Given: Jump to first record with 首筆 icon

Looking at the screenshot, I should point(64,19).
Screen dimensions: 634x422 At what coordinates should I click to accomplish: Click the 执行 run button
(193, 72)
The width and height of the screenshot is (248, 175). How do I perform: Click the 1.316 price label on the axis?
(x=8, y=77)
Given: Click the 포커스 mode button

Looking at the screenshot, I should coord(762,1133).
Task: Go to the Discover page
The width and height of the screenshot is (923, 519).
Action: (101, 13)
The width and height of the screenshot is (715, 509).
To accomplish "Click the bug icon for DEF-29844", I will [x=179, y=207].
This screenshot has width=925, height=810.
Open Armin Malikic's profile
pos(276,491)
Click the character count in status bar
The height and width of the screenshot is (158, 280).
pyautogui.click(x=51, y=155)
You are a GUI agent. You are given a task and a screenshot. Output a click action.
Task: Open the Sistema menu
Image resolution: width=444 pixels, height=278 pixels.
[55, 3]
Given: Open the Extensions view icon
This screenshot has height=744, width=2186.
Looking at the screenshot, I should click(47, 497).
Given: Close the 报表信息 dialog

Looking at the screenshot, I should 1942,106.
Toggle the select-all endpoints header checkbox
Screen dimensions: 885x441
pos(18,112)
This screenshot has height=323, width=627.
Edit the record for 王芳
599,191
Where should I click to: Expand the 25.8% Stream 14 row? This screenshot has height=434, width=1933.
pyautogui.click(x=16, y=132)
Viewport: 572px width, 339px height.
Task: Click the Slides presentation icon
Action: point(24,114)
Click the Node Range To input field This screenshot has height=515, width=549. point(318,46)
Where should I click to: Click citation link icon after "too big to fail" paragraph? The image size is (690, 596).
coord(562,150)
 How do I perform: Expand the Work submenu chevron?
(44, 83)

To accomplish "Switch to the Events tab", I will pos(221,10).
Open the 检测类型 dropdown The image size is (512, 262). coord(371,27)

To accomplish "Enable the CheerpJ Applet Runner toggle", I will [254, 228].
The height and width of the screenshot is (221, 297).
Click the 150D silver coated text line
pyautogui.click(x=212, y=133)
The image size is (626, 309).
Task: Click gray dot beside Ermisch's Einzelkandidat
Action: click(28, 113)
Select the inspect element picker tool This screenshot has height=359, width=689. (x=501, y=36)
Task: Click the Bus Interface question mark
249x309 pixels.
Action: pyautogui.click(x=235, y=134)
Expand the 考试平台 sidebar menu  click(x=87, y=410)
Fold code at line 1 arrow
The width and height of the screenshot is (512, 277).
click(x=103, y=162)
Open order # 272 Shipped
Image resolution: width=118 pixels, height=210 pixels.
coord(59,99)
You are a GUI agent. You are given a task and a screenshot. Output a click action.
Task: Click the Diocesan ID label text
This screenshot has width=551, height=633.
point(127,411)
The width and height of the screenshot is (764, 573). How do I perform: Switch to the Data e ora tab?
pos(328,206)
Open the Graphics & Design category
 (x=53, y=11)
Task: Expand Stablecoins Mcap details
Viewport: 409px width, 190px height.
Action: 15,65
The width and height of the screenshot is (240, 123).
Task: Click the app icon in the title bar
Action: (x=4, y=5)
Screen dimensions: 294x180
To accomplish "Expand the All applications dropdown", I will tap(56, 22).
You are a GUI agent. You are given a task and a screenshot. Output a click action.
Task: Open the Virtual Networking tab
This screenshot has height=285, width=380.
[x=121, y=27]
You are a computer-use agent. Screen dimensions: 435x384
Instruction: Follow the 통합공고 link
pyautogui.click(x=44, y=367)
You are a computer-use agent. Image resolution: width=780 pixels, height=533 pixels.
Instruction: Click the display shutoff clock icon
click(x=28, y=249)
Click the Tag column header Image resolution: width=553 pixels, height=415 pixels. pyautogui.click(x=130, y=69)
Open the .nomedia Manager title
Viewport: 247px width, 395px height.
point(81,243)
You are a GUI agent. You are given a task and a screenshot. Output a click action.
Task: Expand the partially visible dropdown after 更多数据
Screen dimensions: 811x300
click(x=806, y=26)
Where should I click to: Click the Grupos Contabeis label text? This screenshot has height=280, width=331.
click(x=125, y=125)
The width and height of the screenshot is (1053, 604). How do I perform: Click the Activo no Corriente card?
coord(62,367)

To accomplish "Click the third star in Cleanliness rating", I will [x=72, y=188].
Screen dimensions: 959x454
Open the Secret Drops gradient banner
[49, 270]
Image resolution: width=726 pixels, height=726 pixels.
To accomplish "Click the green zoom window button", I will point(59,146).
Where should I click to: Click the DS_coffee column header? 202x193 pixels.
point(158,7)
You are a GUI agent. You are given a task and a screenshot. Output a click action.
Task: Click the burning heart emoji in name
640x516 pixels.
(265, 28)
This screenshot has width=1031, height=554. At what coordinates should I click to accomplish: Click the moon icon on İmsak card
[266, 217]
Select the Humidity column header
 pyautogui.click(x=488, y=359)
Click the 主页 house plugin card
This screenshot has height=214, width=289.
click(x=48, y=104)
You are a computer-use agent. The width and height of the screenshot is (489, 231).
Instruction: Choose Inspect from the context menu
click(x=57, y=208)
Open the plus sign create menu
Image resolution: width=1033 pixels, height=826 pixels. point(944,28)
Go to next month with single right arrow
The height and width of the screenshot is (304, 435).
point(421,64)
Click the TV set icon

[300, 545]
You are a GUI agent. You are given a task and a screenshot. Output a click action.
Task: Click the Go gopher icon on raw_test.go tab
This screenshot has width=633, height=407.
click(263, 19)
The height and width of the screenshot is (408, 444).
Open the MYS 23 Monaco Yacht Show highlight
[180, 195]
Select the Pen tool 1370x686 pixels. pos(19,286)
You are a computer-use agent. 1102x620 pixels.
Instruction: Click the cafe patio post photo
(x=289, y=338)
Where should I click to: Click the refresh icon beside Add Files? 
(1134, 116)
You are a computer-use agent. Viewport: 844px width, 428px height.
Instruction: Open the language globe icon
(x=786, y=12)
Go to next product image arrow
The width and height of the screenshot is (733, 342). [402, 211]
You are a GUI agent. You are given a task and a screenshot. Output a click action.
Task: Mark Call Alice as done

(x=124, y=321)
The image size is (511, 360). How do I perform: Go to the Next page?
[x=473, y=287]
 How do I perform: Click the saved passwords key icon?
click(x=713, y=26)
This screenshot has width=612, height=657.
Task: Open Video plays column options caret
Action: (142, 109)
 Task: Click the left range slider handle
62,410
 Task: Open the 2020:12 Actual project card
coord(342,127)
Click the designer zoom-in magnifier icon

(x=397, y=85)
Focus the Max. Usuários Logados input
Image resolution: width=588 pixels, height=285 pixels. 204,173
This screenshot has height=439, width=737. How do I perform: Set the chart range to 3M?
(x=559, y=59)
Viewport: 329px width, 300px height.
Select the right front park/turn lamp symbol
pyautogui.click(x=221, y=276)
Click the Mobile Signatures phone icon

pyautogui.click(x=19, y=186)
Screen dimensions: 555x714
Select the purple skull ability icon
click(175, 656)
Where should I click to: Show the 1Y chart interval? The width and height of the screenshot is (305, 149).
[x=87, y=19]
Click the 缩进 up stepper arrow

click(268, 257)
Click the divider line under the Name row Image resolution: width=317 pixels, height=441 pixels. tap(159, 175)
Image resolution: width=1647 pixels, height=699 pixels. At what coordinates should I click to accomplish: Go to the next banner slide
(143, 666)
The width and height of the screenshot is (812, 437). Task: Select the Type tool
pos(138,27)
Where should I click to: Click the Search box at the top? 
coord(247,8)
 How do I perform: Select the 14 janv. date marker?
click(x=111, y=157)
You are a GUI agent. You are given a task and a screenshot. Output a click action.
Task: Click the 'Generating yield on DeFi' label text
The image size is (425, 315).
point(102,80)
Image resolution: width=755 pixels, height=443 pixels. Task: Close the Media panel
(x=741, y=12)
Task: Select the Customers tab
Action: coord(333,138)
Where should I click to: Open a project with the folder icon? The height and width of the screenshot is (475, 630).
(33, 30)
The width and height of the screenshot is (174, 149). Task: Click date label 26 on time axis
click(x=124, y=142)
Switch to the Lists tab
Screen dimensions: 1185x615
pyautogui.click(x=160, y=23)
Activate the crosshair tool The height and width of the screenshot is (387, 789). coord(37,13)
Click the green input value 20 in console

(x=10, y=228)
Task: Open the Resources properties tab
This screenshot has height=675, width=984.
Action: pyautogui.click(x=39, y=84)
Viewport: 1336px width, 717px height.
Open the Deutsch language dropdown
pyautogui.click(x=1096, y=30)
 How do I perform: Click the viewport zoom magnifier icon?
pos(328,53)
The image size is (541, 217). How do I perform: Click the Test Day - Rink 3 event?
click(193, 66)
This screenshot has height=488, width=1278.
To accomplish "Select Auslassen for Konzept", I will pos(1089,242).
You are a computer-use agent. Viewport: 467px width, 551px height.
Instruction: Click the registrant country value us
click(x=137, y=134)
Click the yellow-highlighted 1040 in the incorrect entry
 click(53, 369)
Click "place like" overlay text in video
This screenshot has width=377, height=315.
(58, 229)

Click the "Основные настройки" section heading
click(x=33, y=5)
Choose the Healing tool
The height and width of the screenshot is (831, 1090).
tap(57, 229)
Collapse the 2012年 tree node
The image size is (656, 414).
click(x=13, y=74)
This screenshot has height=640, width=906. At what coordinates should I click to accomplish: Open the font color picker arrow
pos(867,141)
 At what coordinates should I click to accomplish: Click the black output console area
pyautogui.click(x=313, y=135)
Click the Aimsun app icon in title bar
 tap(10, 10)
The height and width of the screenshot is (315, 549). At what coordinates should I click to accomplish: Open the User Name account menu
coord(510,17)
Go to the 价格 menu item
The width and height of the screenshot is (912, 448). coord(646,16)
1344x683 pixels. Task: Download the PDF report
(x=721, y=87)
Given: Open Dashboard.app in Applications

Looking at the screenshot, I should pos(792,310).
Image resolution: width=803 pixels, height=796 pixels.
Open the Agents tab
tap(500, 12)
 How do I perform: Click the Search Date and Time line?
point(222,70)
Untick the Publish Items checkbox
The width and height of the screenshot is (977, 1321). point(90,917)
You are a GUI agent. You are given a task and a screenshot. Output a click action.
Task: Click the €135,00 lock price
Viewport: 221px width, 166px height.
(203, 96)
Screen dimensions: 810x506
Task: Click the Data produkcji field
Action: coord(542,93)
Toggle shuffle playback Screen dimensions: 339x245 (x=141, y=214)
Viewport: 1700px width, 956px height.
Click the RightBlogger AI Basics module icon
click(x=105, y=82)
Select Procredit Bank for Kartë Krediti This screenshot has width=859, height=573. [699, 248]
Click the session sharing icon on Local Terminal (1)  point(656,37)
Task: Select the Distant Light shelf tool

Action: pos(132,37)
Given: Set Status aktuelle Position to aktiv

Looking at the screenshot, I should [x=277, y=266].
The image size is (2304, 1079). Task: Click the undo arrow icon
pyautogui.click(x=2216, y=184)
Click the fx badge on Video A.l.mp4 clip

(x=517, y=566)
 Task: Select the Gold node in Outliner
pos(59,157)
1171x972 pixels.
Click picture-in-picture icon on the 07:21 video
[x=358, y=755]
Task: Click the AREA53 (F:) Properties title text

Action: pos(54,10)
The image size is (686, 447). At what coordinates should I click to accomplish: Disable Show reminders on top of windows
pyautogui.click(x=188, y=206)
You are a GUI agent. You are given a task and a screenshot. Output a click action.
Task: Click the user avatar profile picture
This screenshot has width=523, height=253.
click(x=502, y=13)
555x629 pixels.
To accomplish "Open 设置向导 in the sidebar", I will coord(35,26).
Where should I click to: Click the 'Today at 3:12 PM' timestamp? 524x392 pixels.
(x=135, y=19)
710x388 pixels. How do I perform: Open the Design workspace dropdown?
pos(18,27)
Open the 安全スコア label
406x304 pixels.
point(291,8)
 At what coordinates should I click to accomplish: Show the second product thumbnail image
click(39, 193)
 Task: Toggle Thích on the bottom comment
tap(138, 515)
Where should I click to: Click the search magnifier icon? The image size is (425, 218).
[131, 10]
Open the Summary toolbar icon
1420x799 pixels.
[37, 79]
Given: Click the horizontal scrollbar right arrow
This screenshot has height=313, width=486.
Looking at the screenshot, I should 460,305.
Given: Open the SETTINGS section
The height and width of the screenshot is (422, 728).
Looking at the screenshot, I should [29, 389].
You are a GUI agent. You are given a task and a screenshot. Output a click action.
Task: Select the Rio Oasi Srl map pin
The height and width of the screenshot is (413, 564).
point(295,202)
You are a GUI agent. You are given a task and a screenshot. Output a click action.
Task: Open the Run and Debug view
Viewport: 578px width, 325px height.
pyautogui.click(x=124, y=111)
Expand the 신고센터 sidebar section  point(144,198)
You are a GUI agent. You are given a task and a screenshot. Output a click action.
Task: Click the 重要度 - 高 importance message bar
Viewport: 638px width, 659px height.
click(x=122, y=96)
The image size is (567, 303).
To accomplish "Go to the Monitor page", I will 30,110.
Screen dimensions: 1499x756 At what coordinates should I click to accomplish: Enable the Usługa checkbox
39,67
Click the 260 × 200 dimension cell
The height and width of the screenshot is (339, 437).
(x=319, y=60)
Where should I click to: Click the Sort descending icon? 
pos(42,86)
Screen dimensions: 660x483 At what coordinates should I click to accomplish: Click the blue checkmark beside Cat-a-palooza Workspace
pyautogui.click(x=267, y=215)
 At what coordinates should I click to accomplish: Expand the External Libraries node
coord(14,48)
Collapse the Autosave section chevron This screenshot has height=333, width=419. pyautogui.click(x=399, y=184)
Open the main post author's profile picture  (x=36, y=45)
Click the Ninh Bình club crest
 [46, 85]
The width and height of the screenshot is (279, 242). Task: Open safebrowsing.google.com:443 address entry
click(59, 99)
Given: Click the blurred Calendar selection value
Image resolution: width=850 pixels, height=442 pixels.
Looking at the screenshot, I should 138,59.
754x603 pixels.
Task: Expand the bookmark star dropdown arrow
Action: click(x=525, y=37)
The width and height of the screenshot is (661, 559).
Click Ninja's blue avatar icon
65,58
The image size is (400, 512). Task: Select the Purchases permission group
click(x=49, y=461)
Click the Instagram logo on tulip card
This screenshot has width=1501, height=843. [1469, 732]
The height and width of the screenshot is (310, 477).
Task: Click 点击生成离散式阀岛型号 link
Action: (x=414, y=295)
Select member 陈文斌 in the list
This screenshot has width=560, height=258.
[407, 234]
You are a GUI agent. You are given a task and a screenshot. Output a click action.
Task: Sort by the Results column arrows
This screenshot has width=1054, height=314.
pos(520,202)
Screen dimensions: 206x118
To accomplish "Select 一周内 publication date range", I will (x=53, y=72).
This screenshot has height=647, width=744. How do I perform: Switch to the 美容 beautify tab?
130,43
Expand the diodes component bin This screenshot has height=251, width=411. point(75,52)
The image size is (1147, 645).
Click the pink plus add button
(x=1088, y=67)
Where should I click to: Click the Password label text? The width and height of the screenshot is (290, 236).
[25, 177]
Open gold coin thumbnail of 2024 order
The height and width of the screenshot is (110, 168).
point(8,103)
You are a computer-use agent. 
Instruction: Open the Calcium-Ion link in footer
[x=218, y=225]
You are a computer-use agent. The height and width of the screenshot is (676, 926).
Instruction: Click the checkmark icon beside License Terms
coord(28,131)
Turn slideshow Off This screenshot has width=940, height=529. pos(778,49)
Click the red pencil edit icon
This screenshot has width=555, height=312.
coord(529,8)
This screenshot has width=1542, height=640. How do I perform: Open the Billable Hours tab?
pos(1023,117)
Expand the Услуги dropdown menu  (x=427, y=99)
§ §
## Try it
Return the lines of the records that include the string "computer".

## Task solution
You are a computer-use agent. Screen dimensions: 435x384
You are a computer-use agent. Image resolution: width=780 pixels, height=533 pixels.
You are a computer-use agent. The width and height of the screenshot is (489, 231).
You are a computer-use agent. 1102x620 pixels.
You are a computer-use agent. Viewport: 844px width, 428px height.
You are a computer-use agent. Viewport: 467px width, 551px height.
You are a computer-use agent. 
You are a computer-use agent. The height and width of the screenshot is (676, 926).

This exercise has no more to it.